In a significant cybersecurity case, 27-year-old Russian citizen Georgy Kavzharadze has been sentenced to 40 months in prison by a U.S. court for his involvement in selling over 300,000 stolen account credentials on the now-defunct hacking marketplace, Slilpp. This case highlights the ongoing battle against cybercrime and the international efforts to combat digital fraud.
The Slilpp Marketplace: A Hub for Stolen Credentials
Slilpp, operational from 2012 to 2021, was a notorious online marketplace that facilitated the trade of hacked and stolen account information. During its nine-year run, the platform saw the sale of more than 80 million sets of credentials from over 1,400 companies, including major corporations like PayPal, Amazon, and various banking institutions. Law enforcement agencies described Slilpp as “the largest marketplace of compromised accounts to have ever existed in the criminal underground.”
Kavzharadze’s Criminal Activities
According to the U.S. Department of Justice, Kavzharadze, known by aliases such as TeRorPP, Torqovec, and PlutuSS, engaged in the sale of vast amounts of stolen financial information and personal data on Slilpp. Court documents reveal that between July 2016 and May 2021, he listed over 626,100 stolen credentials for sale.
The scope of Kavzharadze’s operations became evident when, on May 27, 2021, his Slilpp account offered 240,495 sets of credentials for sale. These included access data for bank accounts in New York, California, Nevada, and Georgia. Kavzharadze exclusively accepted Bitcoin as payment for these stolen credentials, demonstrating the prevalent use of cryptocurrencies in cybercriminal activities.

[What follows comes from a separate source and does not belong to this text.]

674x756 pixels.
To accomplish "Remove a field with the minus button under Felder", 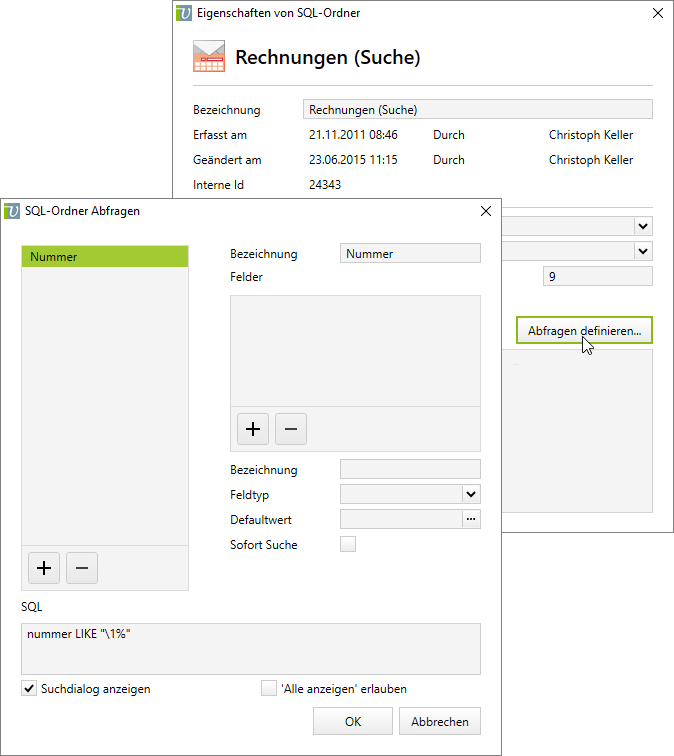I will (291, 428).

Financial Impact and Legal Consequences
The stolen credentials sold by Kavzharadze were subsequently used in fraudulent activities, resulting in attempted transactions totaling approximately $1.2 million. This figure represents a significant reduction from the initial indictment, which cited fraudulent transactions exceeding $5 million across five different banks.

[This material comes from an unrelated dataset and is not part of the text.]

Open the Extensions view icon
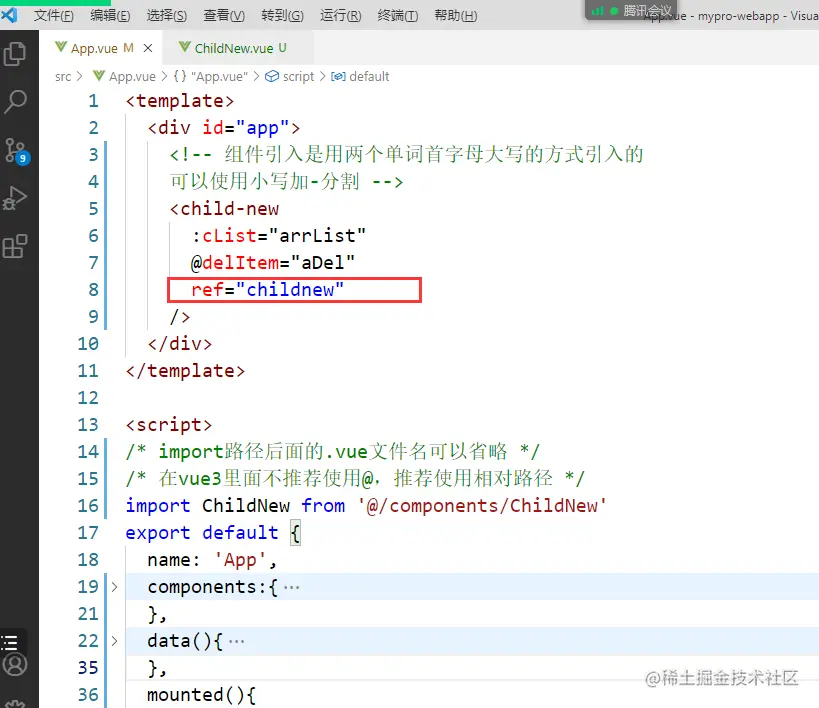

FBI investigators linked Kavzharadze to the withdrawal of over $200,000 from a Bitcoin account associated with Slilpp, which received payments for stolen login credentials and personal and financial data. This amount is estimated to be worth about $450,000 at current exchange rates.
In August 2021, Kavzharadze faced charges including conspiracy to commit bank and wire fraud, bank fraud, access device fraud, and aggravated identity theft. Following his extradition to the United States, he pleaded guilty on February 16, 2024, to trading on Slilpp and conspiring to commit bank and wire fraud.
This case serves as a stark reminder of the persistent threats in the digital landscape and the importance of robust cybersecurity measures. It underscores the need for individuals and organizations to remain vigilant in protecting their digital assets and personal information. As cybercriminals continue to evolve their tactics, the global cybersecurity community must adapt and strengthen its defenses to mitigate the risks of large-scale data breaches and financial fraud.